___ Data for processing
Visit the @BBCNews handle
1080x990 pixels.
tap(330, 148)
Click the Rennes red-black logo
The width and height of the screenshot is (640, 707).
______
What needs to be done: Only one thing belongs in the reply: the exact lines of the listing above, from the one with "1080x990 pixels." through its last line.

Task result:
1080x990 pixels.
tap(330, 148)
Click the Rennes red-black logo
The width and height of the screenshot is (640, 707).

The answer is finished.